Yep, was just a side curiosity/comment ...with  the utilities I used to use back in the day... one could set diffusion error, uniform patterns, or nothing of that, meaning, controlling well what one was doing (number of colors, custom palette, etc) to avoid hard banding, my fav was almost always "no filter", no dithering. Unrelated, tho.

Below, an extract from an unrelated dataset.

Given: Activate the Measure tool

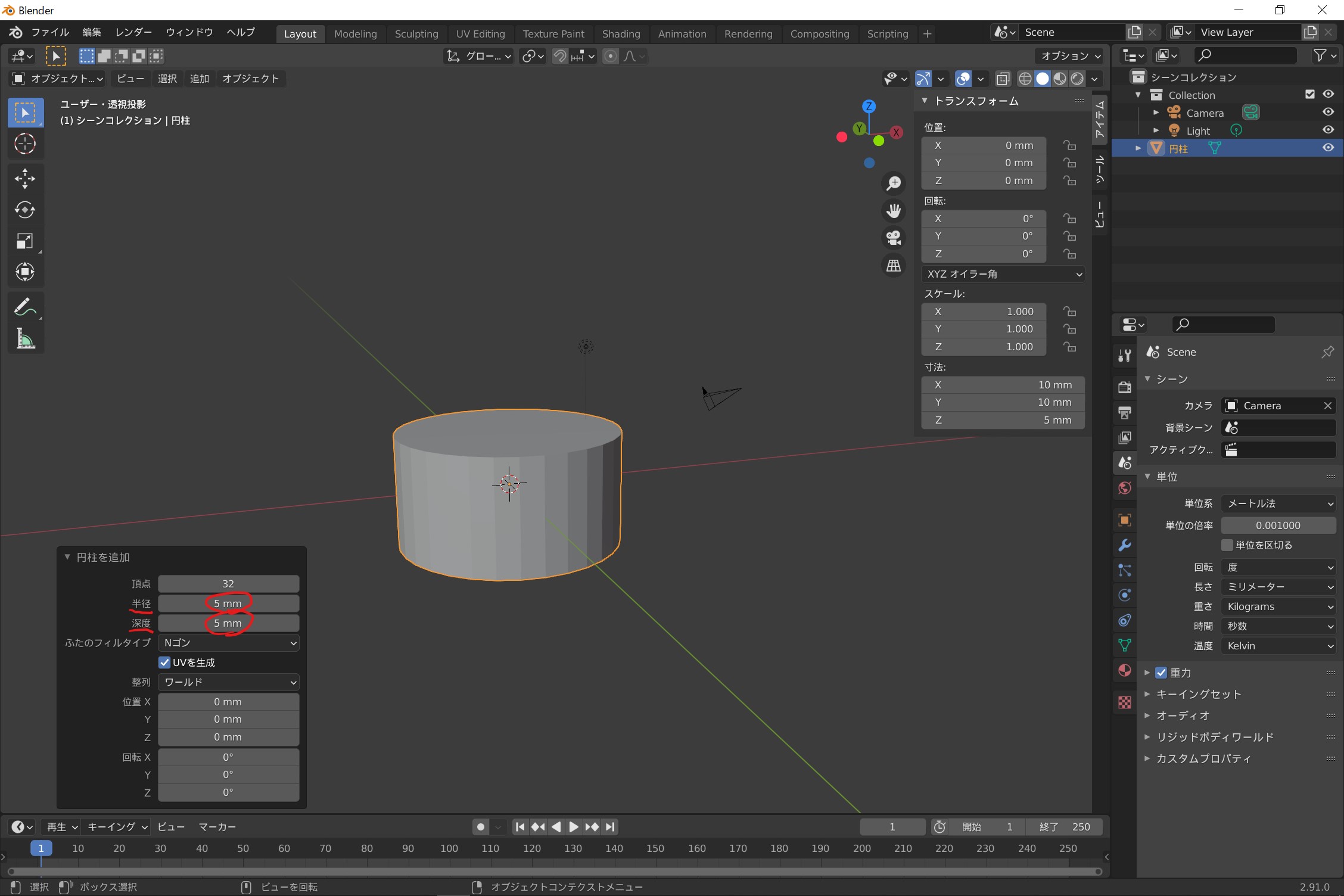Looking at the screenshot, I should [x=25, y=339].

AD, AP and APub V2.5.x. Windows 10 and Windows 11. 
 

 

Posted
9 hours ago, SrPx said:

Unrelated, tho

Except Photo dithers always when palette does not have enough colours. You cannot reduce colours and posterise the image.

Posted

Touché. Yep...Indeed, I have not gone into depths in this sort of thing in AP.... is many years since I dealt with this or palette based stuff...I worked during a (intense, or borderline crazy) year at a company making mobile games when games in the mobile were a novelty...In that one is where I handled it more. The indexed mode... Palettes allow making crazy things in pixel art. Specially if count on ur side with a colleague who is a freakin' legend of the game making pioneers of my country (and the world), and the man can code an entire universe in C and C++.   Dunno, for this sort of stuff I'd use other apps.... (and if for games, just aseprite and tilestudio...)

Of course, has its uses yet, (a specialized tool would always beat both PS and AP in this... is sth that should be always considered) but imo, extremely far of the relevance ( if saving a gif in a certain way has yet any) of other lacks or, the thing that worries me more improving/fixing the current features.

 

AD, AP and APub V2.5.x. Windows 10 and Windows 11.